Last Updated: August 23, 2016

I come from the direct response marketing world.

The world where if you don’t get to CAC < LTV VERY quickly you need to move on.

In fact, that’s the reason most startups die and the reason why most direct response marketing campaigns die even faster.

But, over the years as I’ve become more interested in startups, I’ve been fortunate enough to coach and mentor 30+ companies, consult for more startups, teach a pre-acceleration course at 500 Mexico and make a handful of angel investments.

This contact with the startup community allowed me to explore how effective the the direct response marketing mindset is when you apply it to the ever-changing reality of the startup world.

This post shares the unit economics playbook that I developed while helping dozens of startups gain traction by working with their unit economic metrics.


Here’s a great answer on Quora with a definition I fully agree with.
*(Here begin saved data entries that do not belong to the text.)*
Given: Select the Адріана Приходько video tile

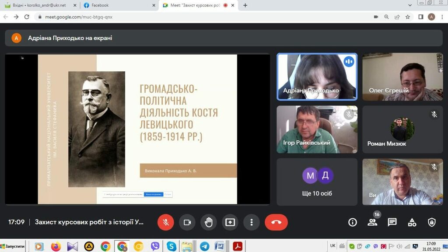Looking at the screenshot, I should pos(317,77).
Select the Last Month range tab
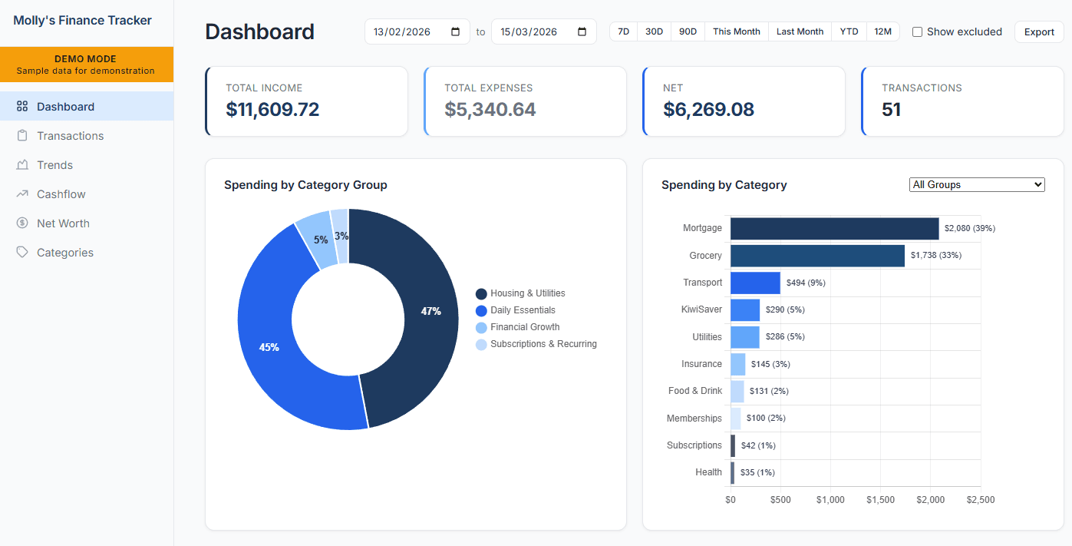This screenshot has width=1072, height=546. 800,31
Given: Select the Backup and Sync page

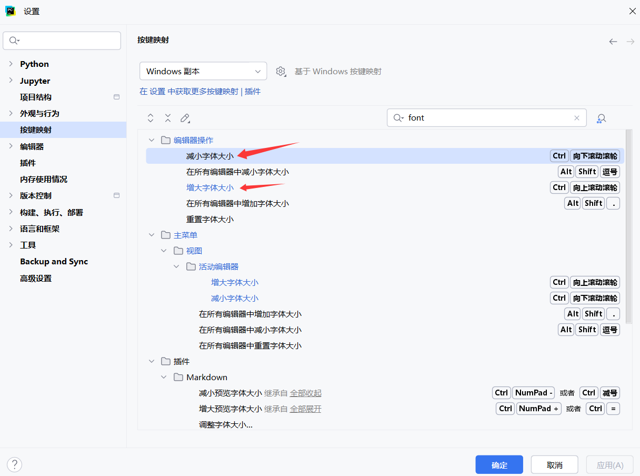Looking at the screenshot, I should tap(54, 262).
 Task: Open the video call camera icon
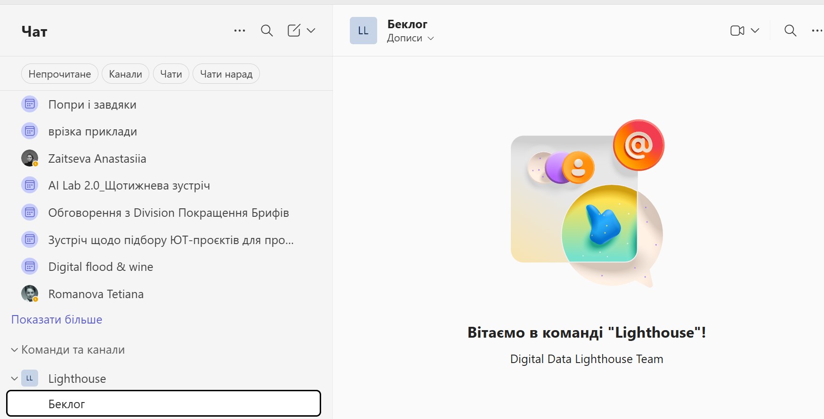point(737,31)
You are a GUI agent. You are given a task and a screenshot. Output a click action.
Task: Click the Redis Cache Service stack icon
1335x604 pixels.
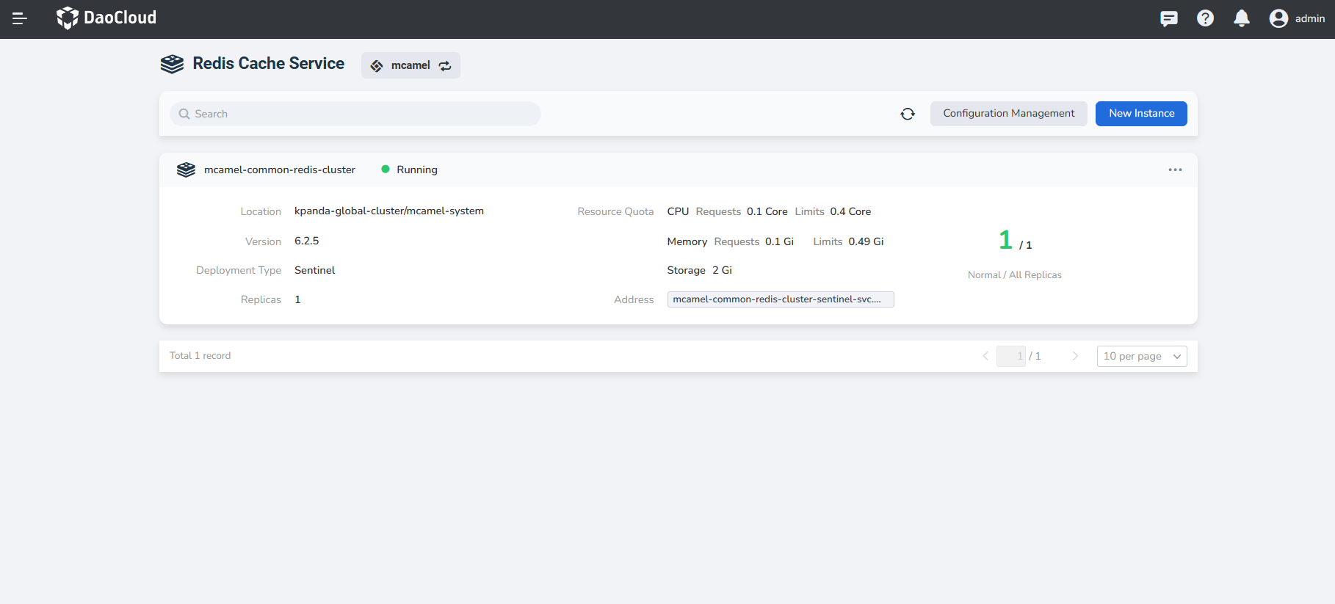coord(172,65)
Unit economics are the direct revenues and costs associated with a particular business model expressed on a per unit basis.

For instance: in a consumer internet company, the unit is a user. The fundamental unit economics in this case are:

  • Lifetime value (LTV): the amount of revenue a single user generates during the entire duration of their usage of your service.
  • Cost per acquisition (CPA): How much it costs to acquire a user.
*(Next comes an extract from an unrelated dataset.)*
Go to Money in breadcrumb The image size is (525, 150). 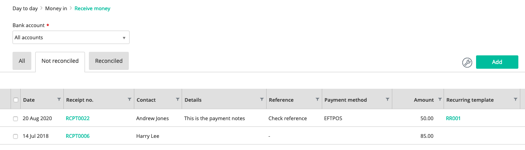point(56,8)
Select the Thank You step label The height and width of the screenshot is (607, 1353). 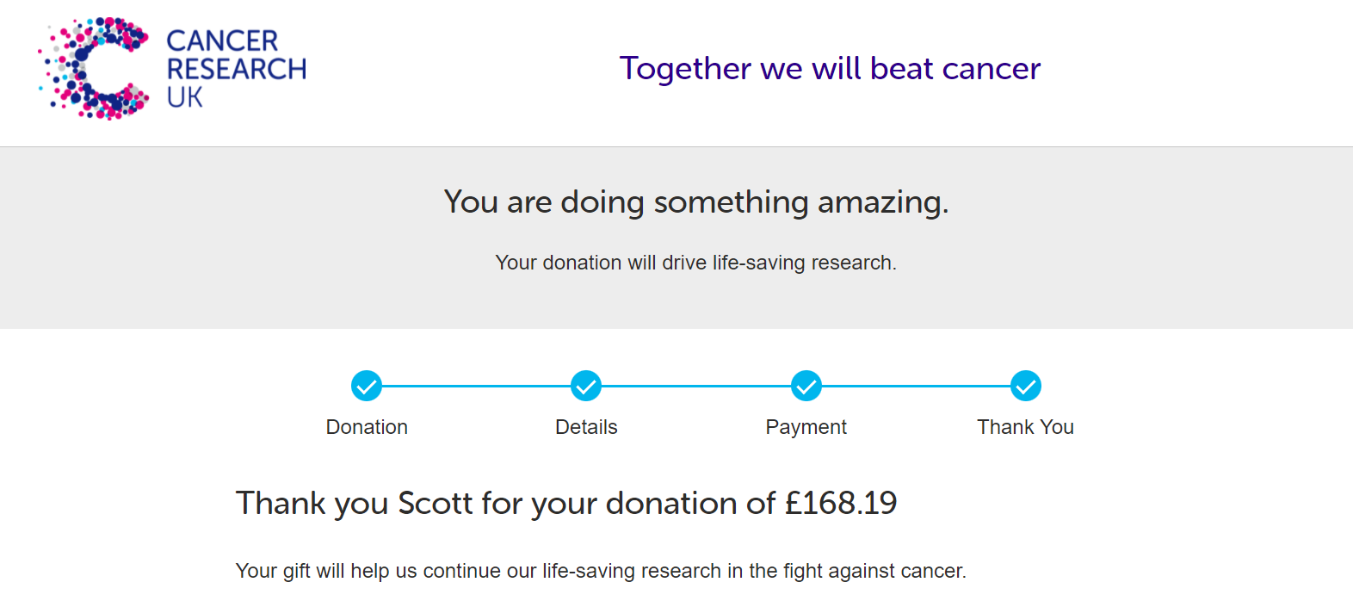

To the extent that LTV exceeds CPA, you have a business.


There are a few reasons why a closer look at unit economics is worth your time, NOW:

  • It allow you to predict how many customers you’ll need to get to get to break-even point (active customers if you sell subscriptions or per month, per year if you sell one-time things). If that number is too big, or if it’s a huge percentage of your total addressable market, then you have a way to know very early in the game that you’ll be in trouble.
  • It’s at least one data point that can show any third party that your business is not a hobby: and that you can make money out of it. Maybe still you can’t make net profit from the business because salaries and overhead are greater than the customers you are attracting and servicing right now. But, once you scale there will be enough “gross margin on per unit basis” to pay for all of those fixed costs and then keep some.
  • Raising Money with Excel is easier than Raising Money with Powerpoint: If you get to the point where you can show profitable unit economics to an investor, to the point where you can say “for every $x that I spend I get $2X or $3X or $4 or $nX back,” it will be a lot easier to raise money. The startup narrative, aka the “I’m going to change the world” slide, has its place in your pitch deck — but if you show traction and good unit economics in your Excel sheet, then that’s even better.
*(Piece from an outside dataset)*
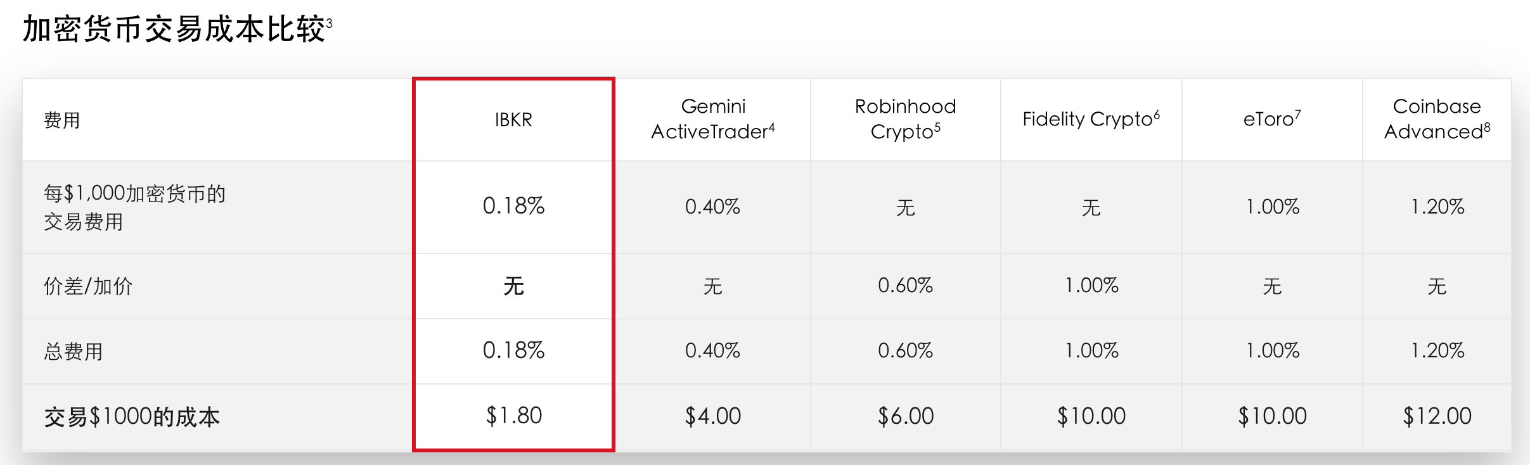Open footnote 3 next to the title
Image resolution: width=1530 pixels, height=465 pixels.
(x=330, y=23)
Here’s what I normally seen happen during an “incubation/acceleration period”

Entrepreneurs and their teams have 3 to 6 months to achieve a certain set of outcomes:

Typically this means getting your product off the ground, or at least accelerating your success so you can “get to the next round.”

What most people do with the money they get from the “incubator / accelerator provides” is to setup a Google Search Campaign so they can “validate” the product, feature, etc.

For example, if they are selling a “CRM for small teams” type product, then they’ll buy the associated keywords from Google, create an ad, send it to a Landing Page and be done with it.

No matter what their market is they’ll probably encounter some competition and they won’t get as many clicks as they wanted… but hey, they are already up and running. Or, they may pursue the equivalent in Facebook Ads, which target a very small bucket of people with the Or, they may pursue the equivalent in Facebook Ads, which target a very small bucket of people with an ULTRA targeted approach that is not scalable “at all”. The metrics, learnings, costs and ROI that they will get will vary A LOT after they get past a few 100 signups a month.

After a couple of hours/days/weeks (this varies based on the anxiety level of the entrepreneur) they check their stats.

If they’ve done their homework (and have some sort of analytics properly set up, which in my opinion is RARELY the case), they’ll have some stats to analyze.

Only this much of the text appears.